Короче говоря, после смерти этот философ, бесспорно, гораздо больше работал, больше путешествовал, шире обсуждался, создавал больше проблем, был более почитаем и востребован, чем во время своей тихой затворнической жизни. Он стал великой посмертной силой. Фактически и сам он, и его знаменитая дилемма — картезианская дилемма — бывали то похоронены, то эксгумированы, то разбиваемы вдребезги, то почитаемы, то проклинаемы и опровергаемы целыми поколениями писателей и философов вплоть до наших дней. (Ларс: «Точно!
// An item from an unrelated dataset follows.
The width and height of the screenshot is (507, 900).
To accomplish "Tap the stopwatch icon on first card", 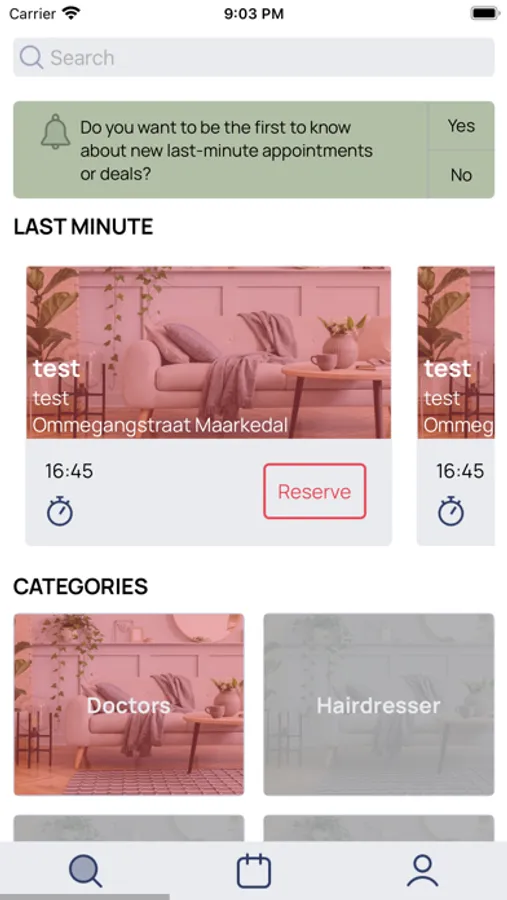I will pyautogui.click(x=60, y=511).
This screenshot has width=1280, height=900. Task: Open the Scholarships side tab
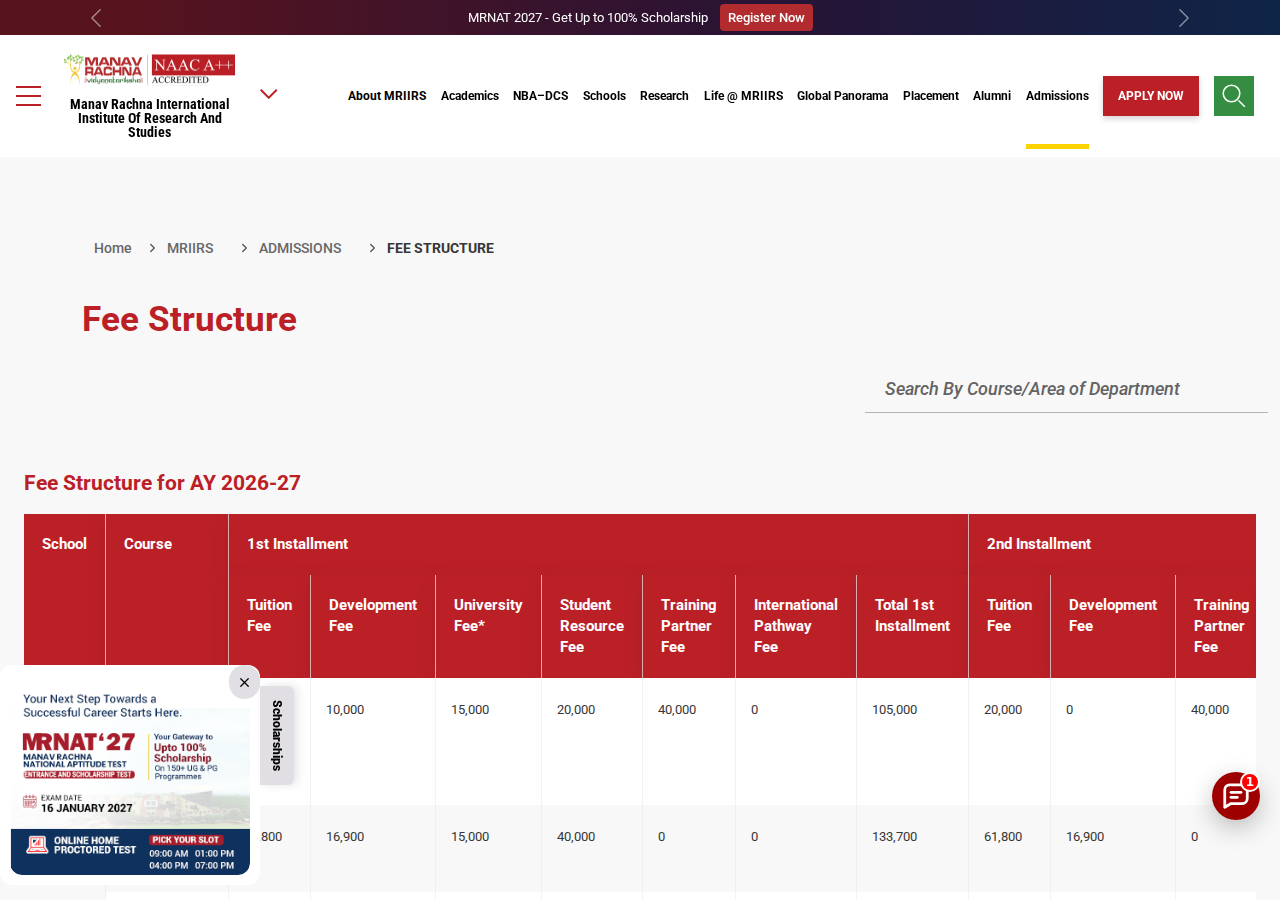coord(277,735)

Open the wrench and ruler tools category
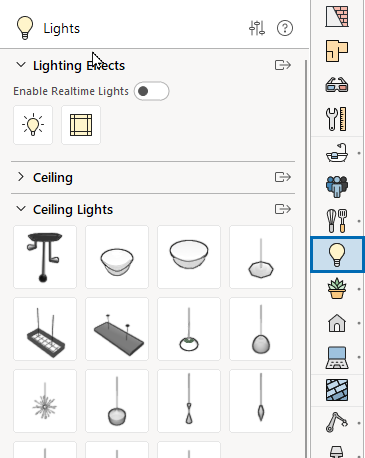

Сэмюэл Беккет, например…») И все эти странные посмертные приключения, все эти почитатели, последователи и ниспровергатели, их объемистое наследие и боязнь их влияния постепенно склонили меня к тому, чтобы отказаться от заголовка, который я первоначально хотел дать своему докладу (а назывался он, признаюсь, «Дидро и постмодернизм»), и перейти от Дени к другому автору, от постмодернизма к постмортемизму. То есть к некрологии, как изящно называют это французы, — то есть к изучению умершего.
Возможно, вы помните, что в 1968 году, во время очередной парижской революции, другой великий философ, Ролан Барт, опубликовал знаменитое некрологическое эссе «Смерть автора». В качестве ученого-некролога замечу, что Барт и сам уже умер, по странному стечению обстоятельств попав в автомобильную катастрофу на рю д'Эколе, как раз неподалеку от того места, где сегодня захоронены останки Декарта (если от него что-то осталось после бесконечных странствий). Но что же осталось от Ролана Барта, автора «Смерти автора»? Наверное, можно сказать, что все, чего он достиг, — это его постмодернистское Потомство. То есть можно сказать, что мы почитаем его по-современному, но мы научились воспринимать его так, как он, по-видимому, воспринимал сам себя, — как письмо, как текст, провокационный текст, который одновременно превозносит и отрицает писателя, возможно, написавшего или, возможно, не написавшего этот текст. Поскольку, как я понимаю, основной тезис всего Бартова творчества заключается в том, что писатель не может быть ничем иным, кроме этого самого текста.